= Text to read =
::::
It is also common to augment the graph weights using contextual cues derived from the words surrounding an entity mention [8], [9]. We note this because systems which consider this feature are based on the assumption that some contextual description of each entity exists in the knowledge base.

The structure and content of the knowledge base is crucial, not only for informing the disambiguation service that an entity exists, but also for providing information which helps the the disambiguation algorithm to distinguish good referents from poor referents. Many modern systems make use of DBpedia3 [10] and YAGO4 [11] for this task. These are a good choice for most problems due to the prevalence of links between entities and the long form descriptions of entities obtained from their corresponding Wikipedia articles. However, for cultural heritage collections it is often the case that the range of information contained in these Semantic Web resources are not complete enough to capture the variety of entities we see in cultural heritage collections.

EL systems have the potential to be extremely helpful when enriching cultural heritage collections with semantic data. These fully automated systems are capable of deducing suitable annotations for raw, flat, textual documents based on information that is fed to them via a knowledge base. It is easy to see how a suitably informed EL system might dramatically ease the process of semantically linking new cultural heritage artifacts as they are digitised.

Further discussion could be had surrounding the precise point in the digitisation process at which EL is applied. Are we linking metadata which has already been normalised by an expert, or is the system capable of dealing with the noisy, original, primary source content from which the digital artifact is derived? In the case of the latter, how does the system manage archaic references, evolving entities and other such anomalies present in the source collection?

Automatic Enrichment in cultural heritage

There have been a number of efforts to investigate the effectiveness of EL methods in the automatic enrichment of cultural heritage collections.

A Europeana led task force produced a series of reports in 2015 which document their experience with evaluating different cultural heritage enrichment services and sourcing different descriptive vocabularies as targets for the annotation process. Their focus was on annotating metadata for digitised artifacts. The content of this metadata ranged from specific fields comprised of a single entity e.g. dc:creator, dc:publisher to more general, free-form data such as dc:description.
::::
= Supplied material =
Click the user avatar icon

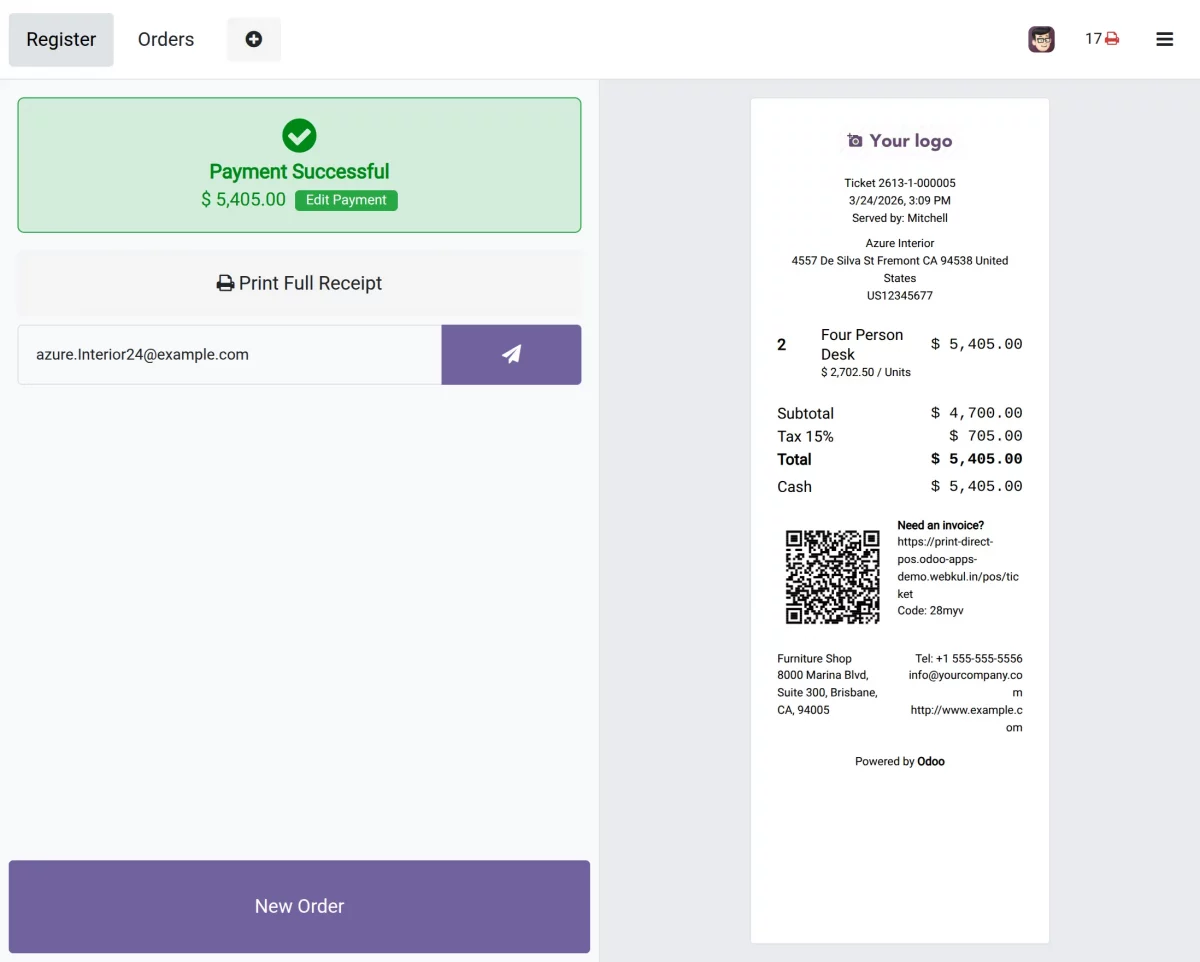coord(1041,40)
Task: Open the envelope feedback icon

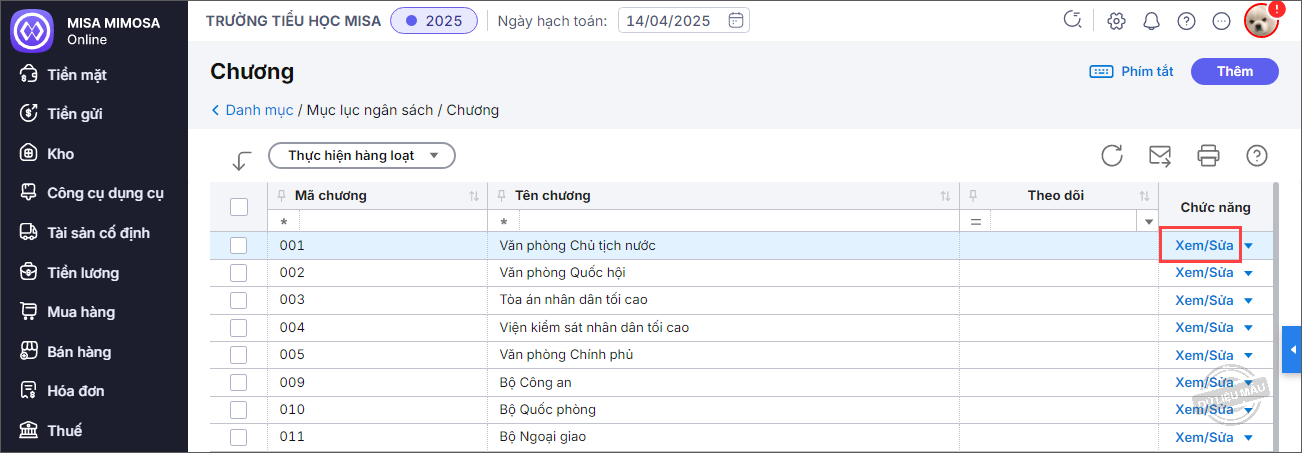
::::
= Task goal =
In the text on entity linking, condense the paragraph that opens with "The structure and content of the knowledge base" into a short bulleted list that keeps its main facts.

= Completed task =
- The structure and content of the knowledge base matter for two reasons. They tell the disambiguation service that an entity exists, and they supply information that helps the algorithm distinguish good referents from poor ones.
- Many modern systems use DBpedia and YAGO for this.
- These work well for most problems because they contain many links between entities and long descriptions drawn from the matching Wikipedia articles.
- For cultural heritage collections, these resources are often not complete enough to cover the variety of entities found there.